>> START Supplied text

Ideas

'Man Up!': How history has shaped masculinity

In recent decades, social scientists have noticed a trend: men are dropping out of the workforce. And their addiction rates are climbing. Men are also three times more likely to commit suicide than women. IDEAS explores the state of manhood in a three-part series, Man Up!: Masculinity in Crisis. Part One traces the history of masculinity.

'Is there a crisis of masculinity? There's really a lot of evidence that many men are suffering,' says expert

UNITED STATES - CIRCA 1950s:  Rodeo.  (Photo by George Marks/Retrofile/Getty Images)
Throughout history, masculinity has been scrutinized and men have been pressured to “man up”. From rodeos and dude ranches, to fraternities, to guns and football, men have been conditioned to embody a code of masculinity. (George Marks/Retrofile/Getty Images )

Part one of Man Up! a three-part series exploring masculinity in crisis.
 

*Originally published on May 18, 2023.


The troubled state of masculinity seems to be nearly everywhere. Countless books, articles and films feature titles like: What's Wrong with Men?, Boys Adrift, Angry White Men, and Patriarchy Blues.

"Is there a crisis of masculinity? I think there's really a lot of evidence that many men are suffering," said Michael Kimmel, a sociologist and the author of several books on male identity, including Guyland, and Healing from Hate and Manhood in America.

Many social scientists agree that men aren't doing well — they're dropping out of the workforce in greater numbers, their addiction rates are climbing, and they're three times more likely to commit suicide than women.

>> END Supplied text
>> START Raw records

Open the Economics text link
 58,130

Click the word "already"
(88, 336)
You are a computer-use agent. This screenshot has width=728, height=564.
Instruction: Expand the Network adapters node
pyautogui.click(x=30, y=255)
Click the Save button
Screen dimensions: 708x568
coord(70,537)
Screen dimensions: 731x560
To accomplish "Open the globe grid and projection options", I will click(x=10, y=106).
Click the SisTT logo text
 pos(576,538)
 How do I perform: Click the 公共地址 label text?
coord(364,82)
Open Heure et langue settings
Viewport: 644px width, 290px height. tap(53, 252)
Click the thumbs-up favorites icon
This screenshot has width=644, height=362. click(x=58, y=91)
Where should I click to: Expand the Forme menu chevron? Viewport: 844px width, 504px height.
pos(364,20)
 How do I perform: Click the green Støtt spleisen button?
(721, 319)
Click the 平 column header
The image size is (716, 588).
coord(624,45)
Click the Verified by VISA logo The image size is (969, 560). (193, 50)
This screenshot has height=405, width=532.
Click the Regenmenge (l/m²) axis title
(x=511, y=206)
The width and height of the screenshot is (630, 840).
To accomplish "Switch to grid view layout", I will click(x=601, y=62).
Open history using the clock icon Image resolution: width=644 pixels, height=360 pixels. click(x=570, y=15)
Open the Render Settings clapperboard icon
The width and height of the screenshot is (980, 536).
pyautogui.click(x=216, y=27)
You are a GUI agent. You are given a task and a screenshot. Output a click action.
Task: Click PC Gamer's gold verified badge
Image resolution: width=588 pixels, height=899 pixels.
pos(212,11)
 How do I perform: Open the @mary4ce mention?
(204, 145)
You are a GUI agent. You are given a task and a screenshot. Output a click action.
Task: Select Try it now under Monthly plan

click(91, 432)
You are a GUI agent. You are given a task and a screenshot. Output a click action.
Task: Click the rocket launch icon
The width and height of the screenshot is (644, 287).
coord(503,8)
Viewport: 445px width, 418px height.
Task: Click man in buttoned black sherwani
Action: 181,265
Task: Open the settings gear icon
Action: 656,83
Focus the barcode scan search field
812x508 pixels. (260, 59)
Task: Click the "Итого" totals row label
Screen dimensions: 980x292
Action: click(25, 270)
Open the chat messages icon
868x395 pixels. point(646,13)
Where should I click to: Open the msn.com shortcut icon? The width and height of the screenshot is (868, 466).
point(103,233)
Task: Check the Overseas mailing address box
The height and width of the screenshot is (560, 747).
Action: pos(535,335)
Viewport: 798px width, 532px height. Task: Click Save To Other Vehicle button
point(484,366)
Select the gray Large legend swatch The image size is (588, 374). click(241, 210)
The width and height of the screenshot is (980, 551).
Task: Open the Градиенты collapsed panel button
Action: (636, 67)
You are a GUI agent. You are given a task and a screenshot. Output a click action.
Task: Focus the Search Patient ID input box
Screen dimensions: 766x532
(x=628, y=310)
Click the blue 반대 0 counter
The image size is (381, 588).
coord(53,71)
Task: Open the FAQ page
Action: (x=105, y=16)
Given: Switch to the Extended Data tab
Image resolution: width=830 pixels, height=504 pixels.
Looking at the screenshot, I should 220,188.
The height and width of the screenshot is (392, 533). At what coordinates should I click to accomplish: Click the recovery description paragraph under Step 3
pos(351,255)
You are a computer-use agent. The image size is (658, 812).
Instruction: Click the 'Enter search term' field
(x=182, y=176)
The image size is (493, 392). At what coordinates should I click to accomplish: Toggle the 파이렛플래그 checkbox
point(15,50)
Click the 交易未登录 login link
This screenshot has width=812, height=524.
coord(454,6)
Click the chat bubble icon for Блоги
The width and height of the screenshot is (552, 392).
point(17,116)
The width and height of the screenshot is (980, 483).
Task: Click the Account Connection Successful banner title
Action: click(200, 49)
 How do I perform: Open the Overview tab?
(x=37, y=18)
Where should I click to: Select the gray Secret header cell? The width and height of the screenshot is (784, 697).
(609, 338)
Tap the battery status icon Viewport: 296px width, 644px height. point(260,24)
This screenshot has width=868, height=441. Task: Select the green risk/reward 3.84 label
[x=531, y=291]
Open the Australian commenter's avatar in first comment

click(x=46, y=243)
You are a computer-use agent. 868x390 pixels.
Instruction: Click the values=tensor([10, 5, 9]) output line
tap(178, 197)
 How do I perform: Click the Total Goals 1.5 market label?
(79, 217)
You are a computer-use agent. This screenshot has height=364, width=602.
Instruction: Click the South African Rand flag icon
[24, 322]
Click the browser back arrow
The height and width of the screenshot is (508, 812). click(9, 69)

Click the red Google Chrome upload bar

>> END Raw records

== What the task requires ==
Reproduce the article on masculinity word for word, everything from "In recent decades, social" down to "exploring masculinity in crisis.".

== Worked solution ==
In recent decades, social scientists have noticed a trend: men are dropping out of the workforce. And their addiction rates are climbing. Men are also three times more likely to commit suicide than women. IDEAS explores the state of manhood in a three-part series, Man Up!: Masculinity in Crisis. Part One traces the history of masculinity.

'Is there a crisis of masculinity? There's really a lot of evidence that many men are suffering,' says expert

UNITED STATES - CIRCA 1950s:  Rodeo.  (Photo by George Marks/Retrofile/Getty Images)
Throughout history, masculinity has been scrutinized and men have been pressured to “man up”. From rodeos and dude ranches, to fraternities, to guns and football, men have been conditioned to embody a code of masculinity. (George Marks/Retrofile/Getty Images )

Part one of Man Up! a three-part series exploring masculinity in crisis.